Faces Places is a one-in-a-million crowd-pleaser that deserves to be seen by the widest audience possible. A self-reflective documentary about the artistic process directed by Varda (the grande dame of the politically conscious “Left Bank” of French filmmaking in the 1960s and beyond) may not sound like a movie with broad appeal. But Faces Places is exactly that: an arthouse triumph that speaks to so many universal concerns in wonderfully iconoclastic fashion, while telling its subjects’ stories with compassion.
Just the sight of Varda and JR together in Faces Places is delightful. Varda, with her trademark two-tone hairstyle, stands a good foot shorter than her spindly companion, an inscrutable artiste who’s always (to Varda’s amusement) hiding behind his sunglasses. Nearing 90, Varda is sifting through her memories of the towns they visit, whether her connections to them are deeply meaningful or essentially random. JR is presenting himself more as a conduit, driving a large truck that doubles as a poster-maker: Simply step inside, pose for a picture, and the truck will print you a six-foot photo to stick wherever you’d like.
JR has traveled all over the world for the Inside Out project, seeking to counter regional stereotypes and advertising shorthand by presenting a locale’s inhabitants as they really are. But for Faces Places, Varda is pointing JR’s attentions toward the people of France and to the small towns that often get branded with outsiders’ touristy notions of quaintness.
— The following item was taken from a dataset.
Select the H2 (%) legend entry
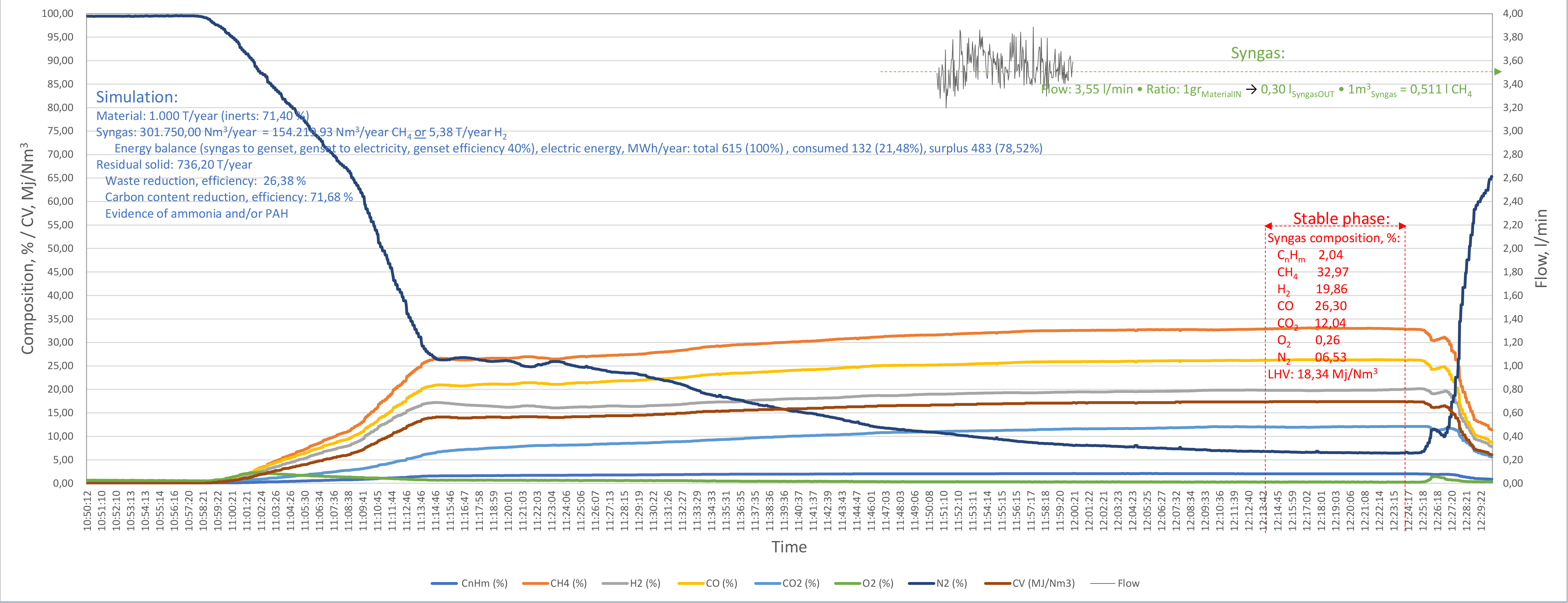 [645, 583]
The documentary shows how many ancient French villages are struggling to keep pace with modern life. Some of these towns were centered on declining industries, like farming or mining, while others have been abandoned, like the half-built Pirou-Plage, which has been reclaimed by local artists. Still, Faces Places is no gray-hued elegy to the death of France’s working class, but rather a celebration of life. The documentary visits more thriving places like the docks of Le Havre, or a factory in Château-Arnoux-Saint-Auban, before turning to Varda herself, and her recollections of her earlier days as a photographer and avant-garde filmmaker.
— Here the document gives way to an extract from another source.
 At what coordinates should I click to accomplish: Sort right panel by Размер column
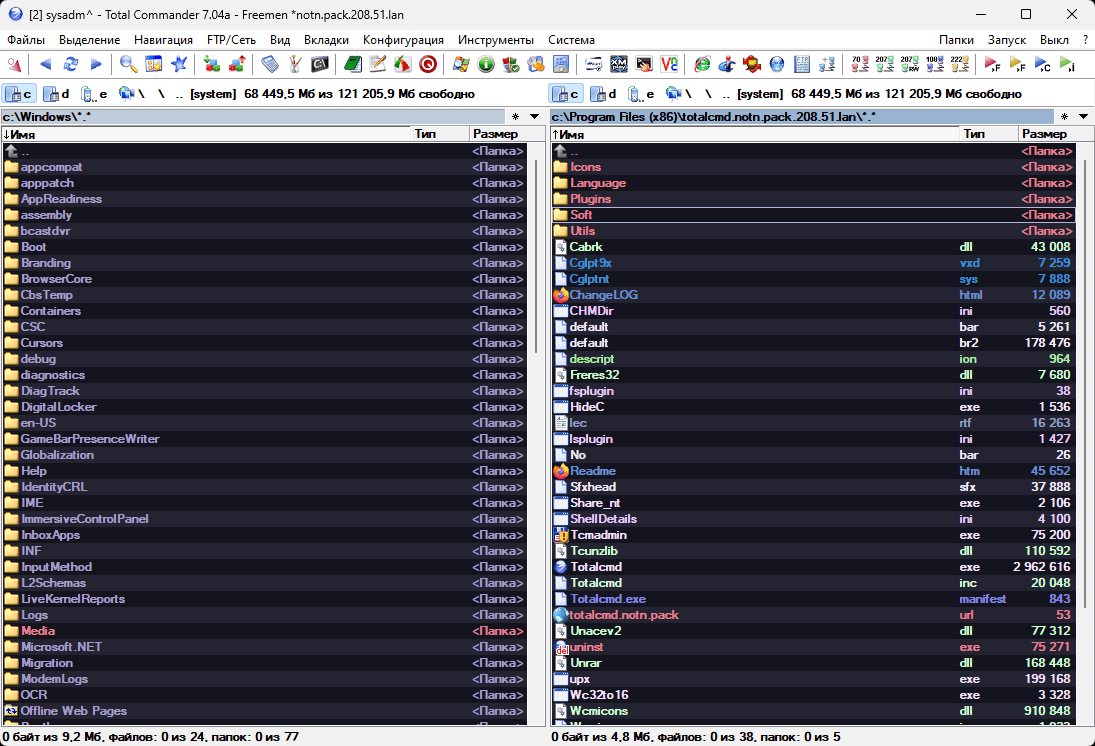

Early on in Faces Places, Varda and JR visit a former mining town that has been largely deserted; the housing that was built for local miners is now occupied by their elderly children. Varda not only wants to preserve these residents’ memories of their home, but she also hopes to enshrine their spirit. One vacant row of brick houses, slated for demolition, is being kept alive by a woman named Jeanine, who describes herself as the “sole survivor.” “They won’t throw me out,” Jeanine tells Varda in one scene. “I have too many memories here ... no one can understand what we lived through.”
Transfixed by this woman’s indomitability, JR and Varda paste building-sized pictures of both miners and Jeanine on the row houses, a sort of monument to history (and one that local teens are thrilled to take selfies beneath). When Jeanine sees it, she’s thunderstruck, choking back tears. “What can I say? Nothing,” she cries. “We wanted to pay homage to you,” Varda replies. “On a large scale.” It’s a moment of pure emotion, one of many that make Faces Places both a testament to Varda’s own talent and a truly special piece of filmmaking.